Extrait à lire:
┌──

Izabela Kovalevskaja, vitrailliste, Lituanie
Izabela était tatoueuse, ses bras en témoignent encore. Mais elle voulait aller «au-delà» de cette pratique, amener de la couleur, de la lumière. Alors, elle s’est tournée vers le vitrail, un art qui était très répandu en Lituanie. Mais un art en voie de disparition depuis le retrait de l’Union soviétique et l’indépendance du pays. Un seul lieu encore où apprendre, quatre élèves seulement. Si Izabela utilise toutes les techniques traditionnelles dans la réalisation de ses vitraux, elle y apporte un imaginaire qui mélange son passé de tatoueuse et sa fascination pour le Moyen-Age. De quoi revigorer profondément cet artisanat en voie d’oubli.
Daniel López-Obrero, graveur sur cuir, Espagne
Cordoue est le seul endroit au monde où se pratique la gravure en relief sur cuir, qui porte le nom de la ville. Le «cuir de Cordoue» n’est pas né là par hasard. Comme l‘explique Daniel López Obrero, il est né de la rencontre de trois civilisations: chrétienne, juive et musulmane. Un atelier de cuir qu’il connaissait depuis son enfance allait fermer. Contre l’avis de ses parents, il décide de le reprendre, de tout apprendre et de se lancer. Aujourd’hui, de ce même atelier qui devait disparaître, sortent des merveilles qui continuent à raconter la singulière histoire de cette ville au croisement de toutes les influences de la Méditerranée.
Richard Maier, graveur d’art, Allemagne
De son propre aveu, Richard Maier a été choqué quand ses professeurs ont annoncé à ses parents que leur fils était «le plus mauvais élève depuis longtemps» de son école de gravure. Piqué au vif, il ne prend pas de vacances durant tout l’été et s’obstine à parfaire ses gestes. Aux examens finaux du semestre suivant, il devient le meilleur de son école. Depuis lors, il est parmi les graveurs d’art les plus renommés d’Allemagne. Ce qui l’a sauvé? Outre sa détermination, c’est la nature qu’il parcourt inlassablement et d’où il tire toute son inspiration
Annie MacDonald, Carloway Mill, tisserande, Royaume-Uni
Tout vient de son île de Lewis, dans les Hébrides: la liberté, la sécurité d’une île, la vie simple de labeur, la force de la nature, les couleurs de la mer, du ciel, des fleurs de la lande, la chaleur des relations humaines et les moutons, la laine des moutons, si belle, si légère. Un amour immodéré. Alors, elle deviendra tisserande, à tisser à la main les plus belles fibres, le Harris Tweed aux nuances subtiles, cette matière chaude, souple, résistante qui embellit en vieillissant. Une façon de perpétuer une forme de vie immémoriale.
Johanna Nestor, fabricante de poêles en céramique, Suède
Les forêts immenses, les aventures de l’enfance, les arbres qui défilent derrière la vitre de la voiture, la chaleur d’un vieux poêle traditionnel… Jeune designer, Johanna veut retrouver ces sensations de l’enfance, se rapprocher de cette nature tant aimée. Alors, elle se met à mouler les arbres et à les transformer en poêle de céramique intégralement faits à la main. Comme on le faisait autrefois, comme presque plus personne ne le fait désormais. Puiser dans la tradition, mais pour la transfigurer, la renouveler, la poursuivre.

└──

Matériel:
┌──

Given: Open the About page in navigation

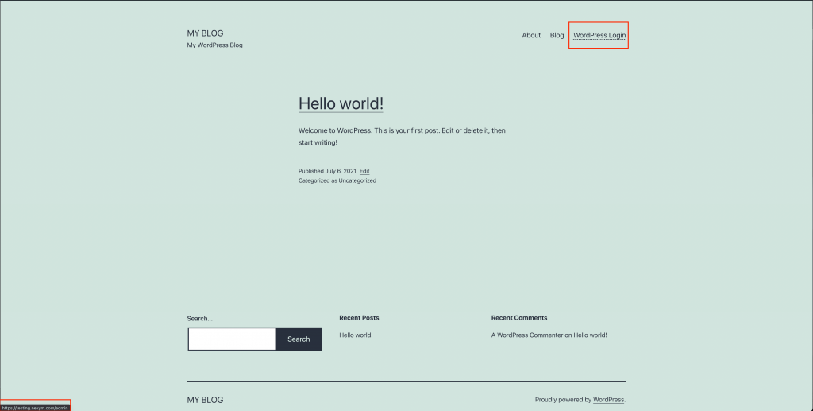Looking at the screenshot, I should tap(531, 35).
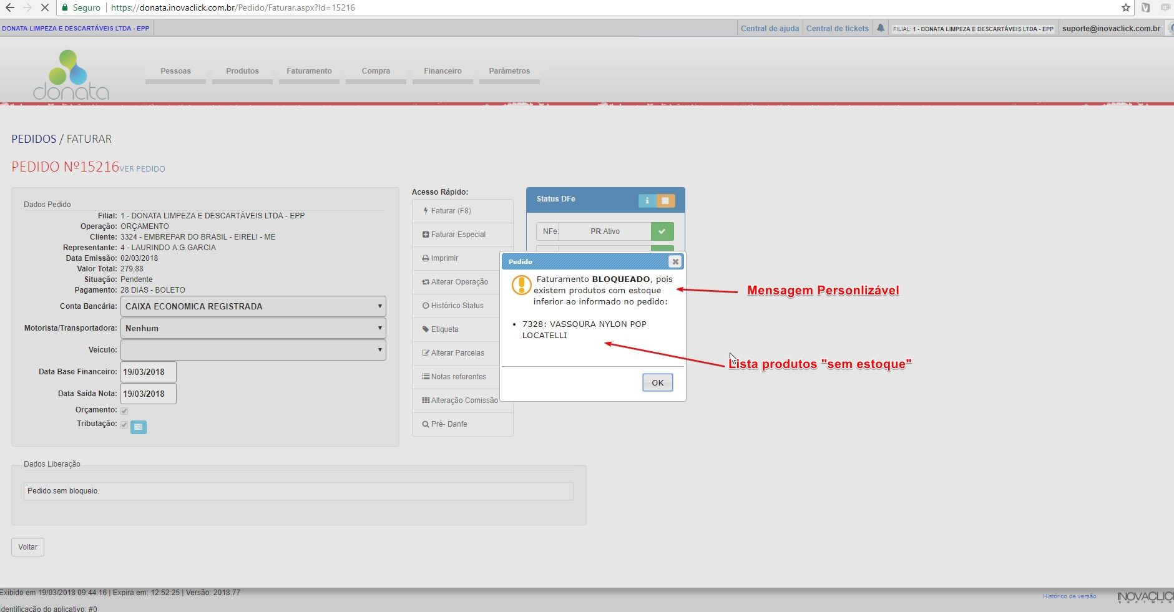Bookmark the page with the star icon

tap(1125, 8)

└──

À faire: Dans l'extrait sur les artisans, quel métier figure à côté du nom de chaque personne présentée ? Appuyez-vous uniquement sur l'extrait.

Tâche accomplie:
- Izabela Kovalevskaja : vitrailliste
- Daniel López-Obrero : graveur sur cuir
- Richard Maier : graveur d'art
- Annie MacDonald : tisserande
- Johanna Nestor : fabricante de poêles en céramique